◆ **EXTRAIT CHOISI**
++++++++++++++++++++

« Il faut une concertation permanente des acteurs »

Maingari Daouda, professeur titulaire des universités, chef de département de Curriculum et évaluation à la Faculté des sciences de l'éducation, Université de Yaoundé I.

Comment comprendre ce taux d’échec aussi élevé aux derniers examens officiels ? 
Je voudrais tout de suite vous rassurer en vous disant que les résultats du baccalauréat de la session 2024 dont le taux se situe autour de 27,54%, ne sont pas les pires résultats de l’histoire de notre éducation. En 2022, ce taux était de 21,73%. En 1992, il était de 24%. En 1994 il y a exactement 30 ans, il était de 13,39% et de 13,78% en 1995. Ce n’est ni un motif de consolation ni une raison pour nous cacher le visage. Nous devons admettre que ce résultat est fort préoccupant. Un faisceau de raisons peuvent donner à comprendre ce taux d’échec élevé qui implique à la fois l’attention que les parents accordent aux études de leurs enfants, les méthodes d’enseignement qui ne facilitent pas l’apprentissage, la qualité des épreuves proposées, leur degré de complexité en lien avec le niveau des élèves, le mode d’évaluation utilisé, les préoccupations quotidiennes des enseignants, etc. Mesurer la qualité d’une épreuve ou plus globalement d’un examen comme le baccalauréat au prorata du taux d’échec en laissant admettre que moins les enfants réussissent, plus l’examen est valable est un non-sens pédagogique qui remonte à Mathusalem. Un examen proposé devrait être un test de niveau ou de compétence mais non un traquenard pour faire choir le plus grand nombre aux fins de sanction des élèves ou de réparation de toute autre faute.

++++++++++++++++++++

◆ **DONNÉES FOURNIES**

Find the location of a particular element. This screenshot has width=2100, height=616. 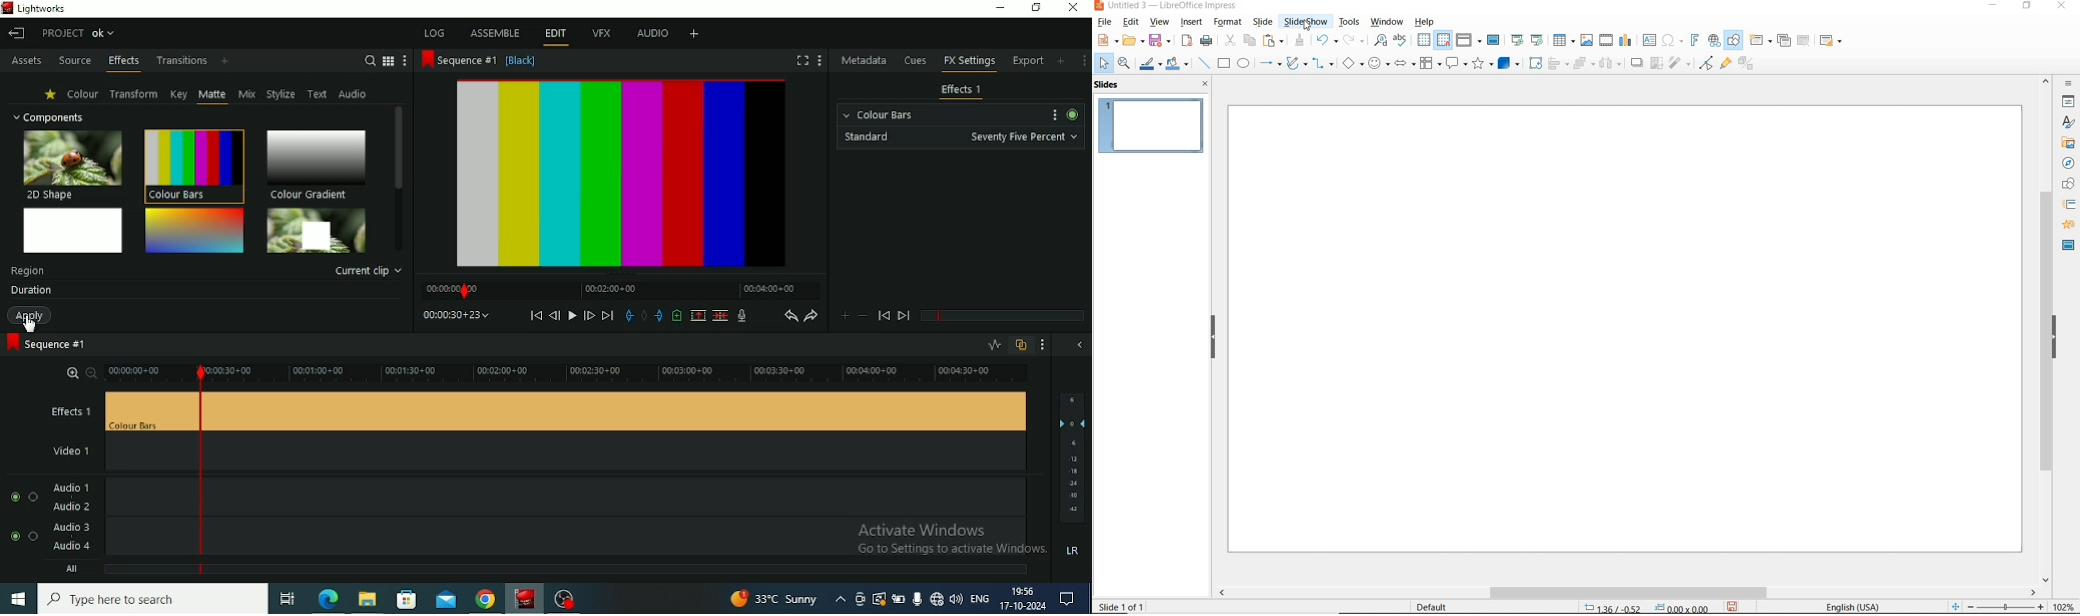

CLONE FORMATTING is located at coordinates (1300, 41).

++++++++++++++++++++

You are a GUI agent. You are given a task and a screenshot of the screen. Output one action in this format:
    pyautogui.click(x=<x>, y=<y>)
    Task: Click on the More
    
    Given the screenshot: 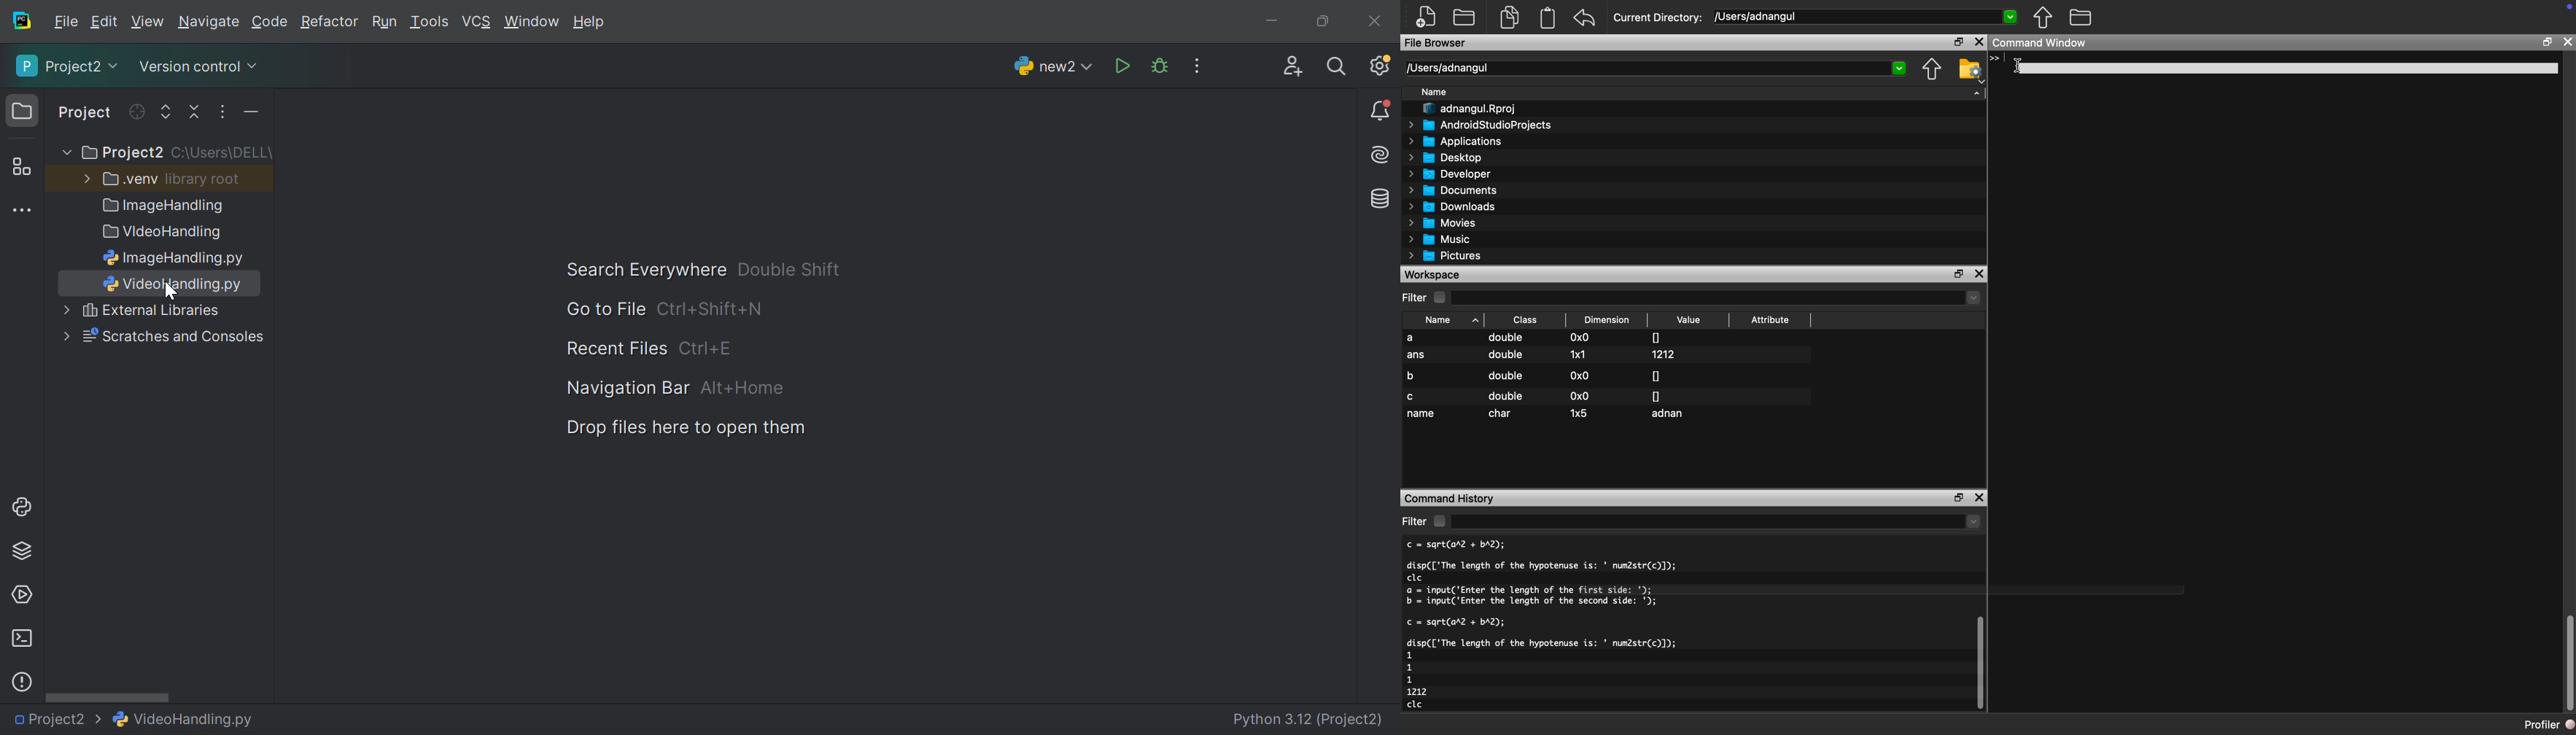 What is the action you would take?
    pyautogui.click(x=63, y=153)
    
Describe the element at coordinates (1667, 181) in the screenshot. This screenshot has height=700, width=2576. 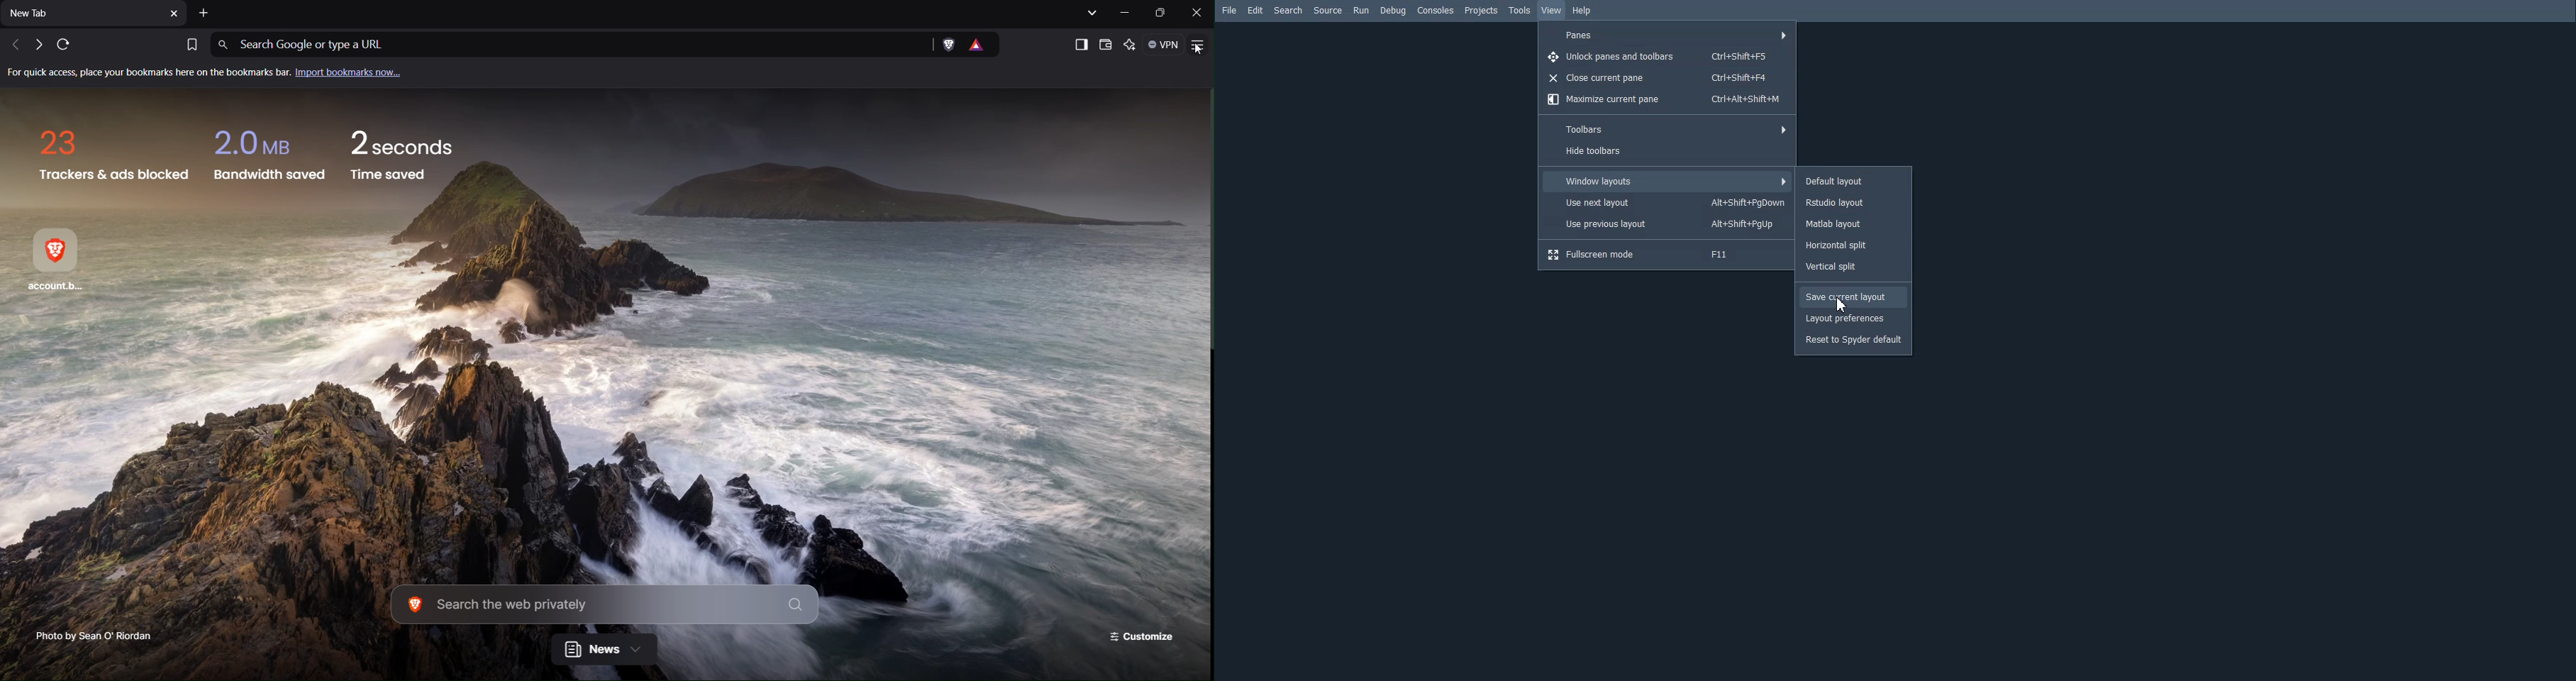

++++++++++++++++++++

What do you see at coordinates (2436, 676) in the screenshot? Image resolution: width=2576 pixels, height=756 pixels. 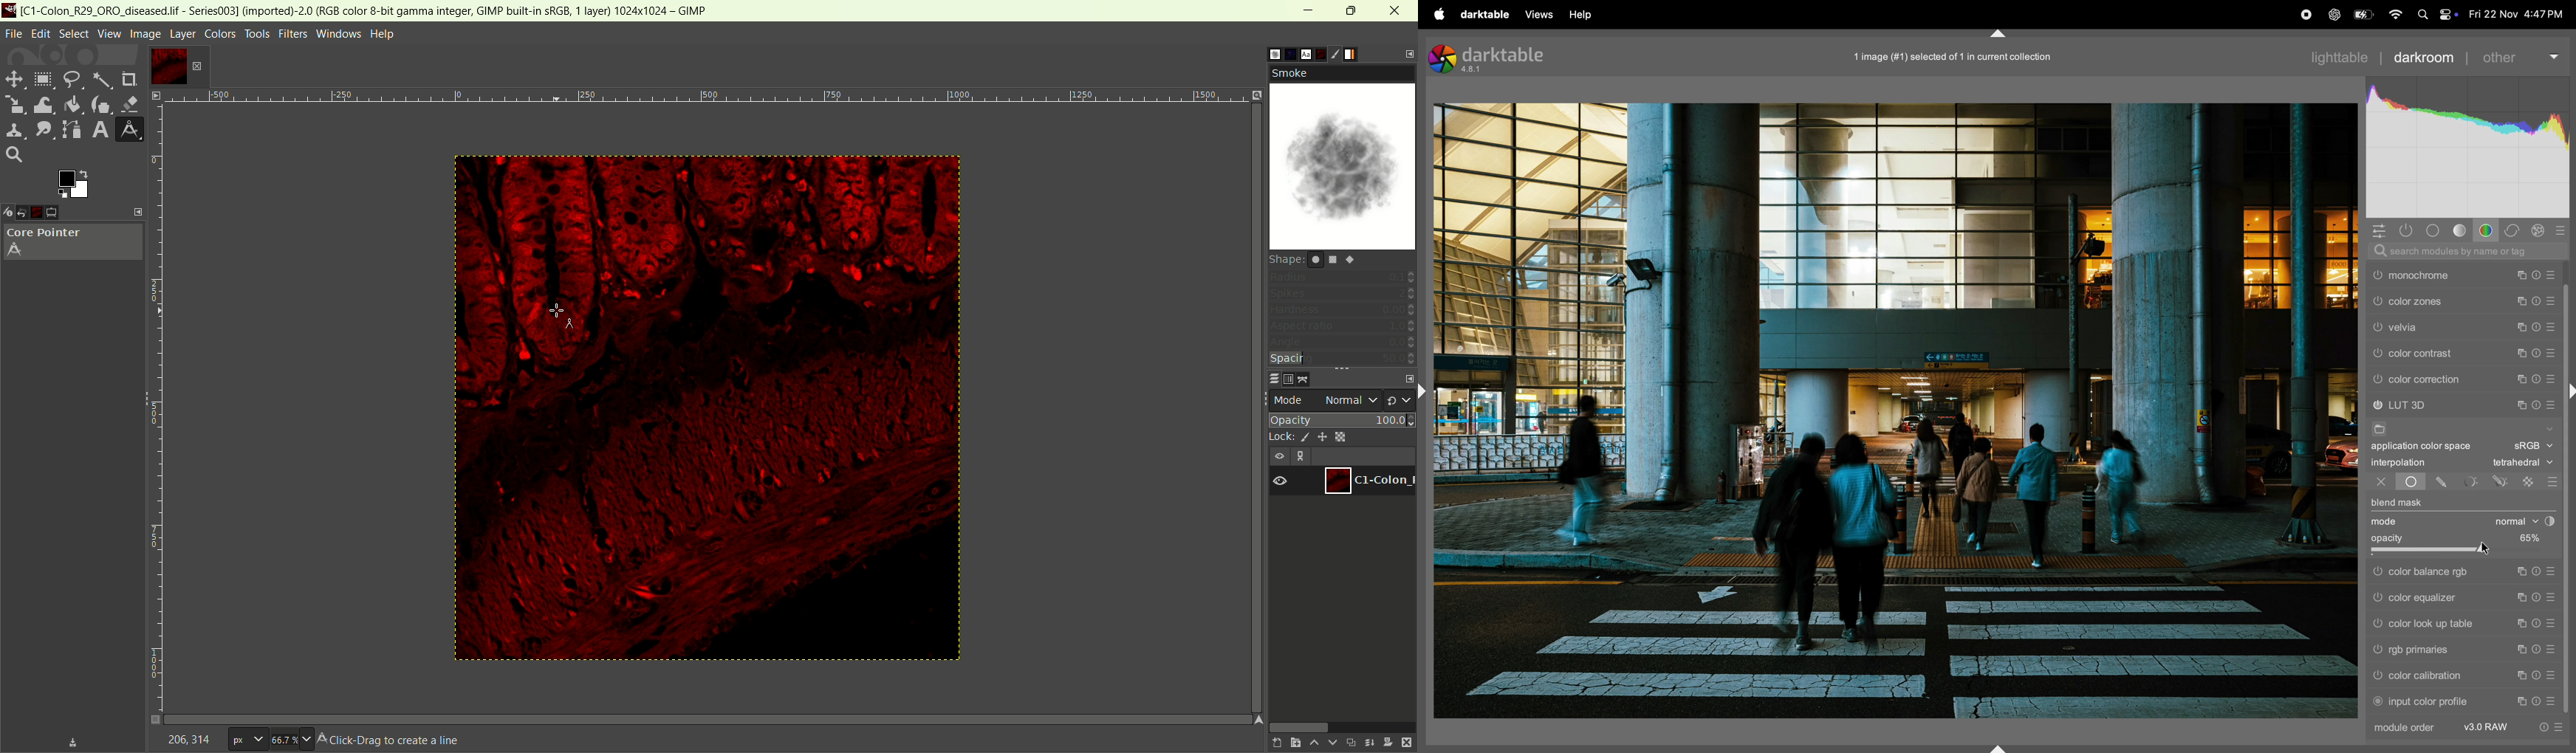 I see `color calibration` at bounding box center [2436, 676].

++++++++++++++++++++

◆ **TÂCHES À RÉALISER**
1. Dans l'entretien sur le baccalauréat, recopiez le passage allant de « Maingari Daouda, professeur » jusqu'à « examens officiels ? » en substituant « maître de conférences » à « professeur titulaire ».
2. Reprenez l'entretien sur le baccalauréat à partir de l'endroit où il s'arrête.

◆ **LISTE DES RÉPONSES**
1.
Maingari Daouda, maître de conférences des universités, chef de département de Curriculum et évaluation à la Faculté des sciences de l'éducation, Université de Yaoundé I.

Comment comprendre ce taux d’échec aussi élevé aux derniers examens officiels ?

2.
Les élèves peuvent-ils être considérés comme responsables au premier chef de cette catastrophe ?
S’ils ne sont pas les premiers à blâmer, on ne peut pas non plus les absoudre de toute responsabilité dans ce que vous appelez une catastrophe. Parvenus. En classe de Terminale, soit à la fin du cycle secondaire et aux portes de l’enseignement supérieur, on a affaire à des personnes certes jeunes, mais à tout le moins conscientes des enjeux liés à leurs études et à leur avenir. Malheureusement, les modèles sociaux (les influenceurs et les followers qui s’en suivent), poussent certains à mettre l’accent sur ce qui est accessoire et à reléguer au second plan ce qui est pourtant essentiel.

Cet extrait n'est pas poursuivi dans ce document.